------ SUPPLIED RECORDS ------

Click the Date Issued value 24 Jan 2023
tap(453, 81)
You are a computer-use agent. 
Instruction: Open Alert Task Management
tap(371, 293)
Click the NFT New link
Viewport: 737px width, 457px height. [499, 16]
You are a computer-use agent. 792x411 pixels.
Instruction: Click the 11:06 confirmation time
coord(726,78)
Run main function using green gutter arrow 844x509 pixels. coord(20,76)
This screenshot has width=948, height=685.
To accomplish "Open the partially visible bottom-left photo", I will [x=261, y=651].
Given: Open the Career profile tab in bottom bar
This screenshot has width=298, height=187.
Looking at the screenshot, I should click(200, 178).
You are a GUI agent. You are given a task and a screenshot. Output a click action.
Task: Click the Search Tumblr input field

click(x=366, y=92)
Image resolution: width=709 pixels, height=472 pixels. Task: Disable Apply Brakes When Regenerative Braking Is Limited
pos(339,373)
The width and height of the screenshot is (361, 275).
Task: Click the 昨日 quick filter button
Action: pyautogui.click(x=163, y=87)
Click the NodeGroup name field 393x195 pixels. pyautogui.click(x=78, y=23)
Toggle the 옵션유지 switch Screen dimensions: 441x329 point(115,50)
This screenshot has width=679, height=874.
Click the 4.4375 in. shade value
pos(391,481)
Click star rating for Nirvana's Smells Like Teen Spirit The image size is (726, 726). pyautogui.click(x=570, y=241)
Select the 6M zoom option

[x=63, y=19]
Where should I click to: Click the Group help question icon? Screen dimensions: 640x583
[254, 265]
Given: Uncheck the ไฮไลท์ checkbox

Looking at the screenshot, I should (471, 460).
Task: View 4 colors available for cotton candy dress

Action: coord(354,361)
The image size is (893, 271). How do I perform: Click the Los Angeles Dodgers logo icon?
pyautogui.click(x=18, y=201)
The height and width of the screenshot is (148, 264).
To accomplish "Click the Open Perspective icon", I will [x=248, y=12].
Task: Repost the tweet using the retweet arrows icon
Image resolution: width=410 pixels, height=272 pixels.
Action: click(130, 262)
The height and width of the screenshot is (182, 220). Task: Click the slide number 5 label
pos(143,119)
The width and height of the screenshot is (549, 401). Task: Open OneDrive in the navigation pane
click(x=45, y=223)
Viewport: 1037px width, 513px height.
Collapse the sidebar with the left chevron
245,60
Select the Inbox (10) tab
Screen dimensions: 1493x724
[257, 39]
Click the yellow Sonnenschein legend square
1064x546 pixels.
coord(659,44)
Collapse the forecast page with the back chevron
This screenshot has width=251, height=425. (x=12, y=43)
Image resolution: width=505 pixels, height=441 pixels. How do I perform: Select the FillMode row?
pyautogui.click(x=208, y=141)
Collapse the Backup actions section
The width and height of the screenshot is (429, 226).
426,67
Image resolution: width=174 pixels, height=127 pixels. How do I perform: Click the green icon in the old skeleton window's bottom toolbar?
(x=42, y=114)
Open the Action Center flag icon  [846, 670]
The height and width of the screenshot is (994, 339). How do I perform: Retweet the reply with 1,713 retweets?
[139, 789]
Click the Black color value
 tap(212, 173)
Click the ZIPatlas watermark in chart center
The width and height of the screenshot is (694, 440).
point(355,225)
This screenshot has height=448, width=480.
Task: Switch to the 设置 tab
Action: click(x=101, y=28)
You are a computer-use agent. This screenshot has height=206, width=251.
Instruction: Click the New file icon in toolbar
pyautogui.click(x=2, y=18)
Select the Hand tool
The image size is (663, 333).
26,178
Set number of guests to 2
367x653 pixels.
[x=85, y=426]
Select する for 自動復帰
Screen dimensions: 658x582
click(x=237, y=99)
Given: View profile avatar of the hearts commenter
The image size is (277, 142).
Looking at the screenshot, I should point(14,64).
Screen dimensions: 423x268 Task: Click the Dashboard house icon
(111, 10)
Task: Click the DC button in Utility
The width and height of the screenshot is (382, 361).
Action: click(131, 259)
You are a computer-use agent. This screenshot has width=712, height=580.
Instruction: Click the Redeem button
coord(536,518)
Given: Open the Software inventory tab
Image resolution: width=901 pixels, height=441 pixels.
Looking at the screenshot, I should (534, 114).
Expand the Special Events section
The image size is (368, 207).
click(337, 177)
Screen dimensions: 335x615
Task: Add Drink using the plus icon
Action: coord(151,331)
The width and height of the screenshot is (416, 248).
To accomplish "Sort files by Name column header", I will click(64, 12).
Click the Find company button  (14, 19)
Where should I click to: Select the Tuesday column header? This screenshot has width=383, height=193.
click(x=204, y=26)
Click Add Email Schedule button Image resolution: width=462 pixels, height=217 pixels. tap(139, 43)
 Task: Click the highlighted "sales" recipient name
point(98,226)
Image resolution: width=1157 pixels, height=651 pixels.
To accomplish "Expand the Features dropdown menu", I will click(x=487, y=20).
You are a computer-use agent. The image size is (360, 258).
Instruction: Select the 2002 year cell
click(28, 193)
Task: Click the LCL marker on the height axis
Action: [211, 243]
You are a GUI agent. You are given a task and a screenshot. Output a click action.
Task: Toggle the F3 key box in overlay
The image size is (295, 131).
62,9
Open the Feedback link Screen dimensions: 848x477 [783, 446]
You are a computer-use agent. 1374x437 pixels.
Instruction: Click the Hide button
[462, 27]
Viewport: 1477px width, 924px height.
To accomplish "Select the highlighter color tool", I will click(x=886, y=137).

------

### PROBLEM STATEMENT
In full and without alteration, output the listing.

### RESPONSE FOR THIS EXERCISE
Click the Date Issued value 24 Jan 2023
tap(453, 81)
You are a computer-use agent. 
Instruction: Open Alert Task Management
tap(371, 293)
Click the NFT New link
Viewport: 737px width, 457px height. [499, 16]
You are a computer-use agent. 792x411 pixels.
Instruction: Click the 11:06 confirmation time
coord(726,78)
Run main function using green gutter arrow 844x509 pixels. coord(20,76)
This screenshot has width=948, height=685.
To accomplish "Open the partially visible bottom-left photo", I will [x=261, y=651].
Given: Open the Career profile tab in bottom bar
This screenshot has width=298, height=187.
Looking at the screenshot, I should click(200, 178).
You are a GUI agent. You are given a task and a screenshot. Output a click action.
Task: Click the Search Tumblr input field

click(x=366, y=92)
Image resolution: width=709 pixels, height=472 pixels. Task: Disable Apply Brakes When Regenerative Braking Is Limited
pos(339,373)
The width and height of the screenshot is (361, 275).
Task: Click the 昨日 quick filter button
Action: pyautogui.click(x=163, y=87)
Click the NodeGroup name field 393x195 pixels. pyautogui.click(x=78, y=23)
Toggle the 옵션유지 switch Screen dimensions: 441x329 point(115,50)
This screenshot has width=679, height=874.
Click the 4.4375 in. shade value
pos(391,481)
Click star rating for Nirvana's Smells Like Teen Spirit The image size is (726, 726). pyautogui.click(x=570, y=241)
Select the 6M zoom option

[x=63, y=19]
Where should I click to: Click the Group help question icon? Screen dimensions: 640x583
[254, 265]
Given: Uncheck the ไฮไลท์ checkbox

Looking at the screenshot, I should (471, 460).
Task: View 4 colors available for cotton candy dress

Action: coord(354,361)
The image size is (893, 271). How do I perform: Click the Los Angeles Dodgers logo icon?
pyautogui.click(x=18, y=201)
The height and width of the screenshot is (148, 264).
To accomplish "Click the Open Perspective icon", I will [x=248, y=12].
Task: Repost the tweet using the retweet arrows icon
Image resolution: width=410 pixels, height=272 pixels.
Action: click(130, 262)
The height and width of the screenshot is (182, 220). Task: Click the slide number 5 label
pos(143,119)
The width and height of the screenshot is (549, 401). Task: Open OneDrive in the navigation pane
click(x=45, y=223)
Viewport: 1037px width, 513px height.
Collapse the sidebar with the left chevron
245,60
Select the Inbox (10) tab
Screen dimensions: 1493x724
[257, 39]
Click the yellow Sonnenschein legend square
1064x546 pixels.
coord(659,44)
Collapse the forecast page with the back chevron
This screenshot has width=251, height=425. (x=12, y=43)
Image resolution: width=505 pixels, height=441 pixels. How do I perform: Select the FillMode row?
pyautogui.click(x=208, y=141)
Collapse the Backup actions section
The width and height of the screenshot is (429, 226).
426,67
Image resolution: width=174 pixels, height=127 pixels. How do I perform: Click the green icon in the old skeleton window's bottom toolbar?
(x=42, y=114)
Open the Action Center flag icon  [846, 670]
The height and width of the screenshot is (994, 339). How do I perform: Retweet the reply with 1,713 retweets?
[139, 789]
Click the Black color value
 tap(212, 173)
Click the ZIPatlas watermark in chart center
The width and height of the screenshot is (694, 440).
point(355,225)
This screenshot has height=448, width=480.
Task: Switch to the 设置 tab
Action: click(x=101, y=28)
You are a computer-use agent. This screenshot has height=206, width=251.
Instruction: Click the New file icon in toolbar
pyautogui.click(x=2, y=18)
Select the Hand tool
The image size is (663, 333).
26,178
Set number of guests to 2
367x653 pixels.
[x=85, y=426]
Select する for 自動復帰
Screen dimensions: 658x582
click(x=237, y=99)
Given: View profile avatar of the hearts commenter
The image size is (277, 142).
Looking at the screenshot, I should point(14,64).
Screen dimensions: 423x268 Task: Click the Dashboard house icon
(111, 10)
Task: Click the DC button in Utility
The width and height of the screenshot is (382, 361).
Action: click(131, 259)
You are a computer-use agent. This screenshot has width=712, height=580.
Instruction: Click the Redeem button
coord(536,518)
Given: Open the Software inventory tab
Image resolution: width=901 pixels, height=441 pixels.
Looking at the screenshot, I should (534, 114).
Expand the Special Events section
The image size is (368, 207).
click(337, 177)
Screen dimensions: 335x615
Task: Add Drink using the plus icon
Action: coord(151,331)
The width and height of the screenshot is (416, 248).
To accomplish "Sort files by Name column header", I will click(64, 12).
Click the Find company button  (14, 19)
Where should I click to: Select the Tuesday column header? This screenshot has width=383, height=193.
click(x=204, y=26)
Click Add Email Schedule button Image resolution: width=462 pixels, height=217 pixels. tap(139, 43)
 Task: Click the highlighted "sales" recipient name
point(98,226)
Image resolution: width=1157 pixels, height=651 pixels.
To accomplish "Expand the Features dropdown menu", I will click(x=487, y=20).
You are a computer-use agent. The image size is (360, 258).
Instruction: Select the 2002 year cell
click(28, 193)
Task: Click the LCL marker on the height axis
Action: [211, 243]
You are a GUI agent. You are given a task and a screenshot. Output a click action.
Task: Toggle the F3 key box in overlay
The image size is (295, 131).
62,9
Open the Feedback link Screen dimensions: 848x477 [783, 446]
You are a computer-use agent. 1374x437 pixels.
Instruction: Click the Hide button
[462, 27]
Viewport: 1477px width, 924px height.
To accomplish "Select the highlighter color tool", I will click(x=886, y=137).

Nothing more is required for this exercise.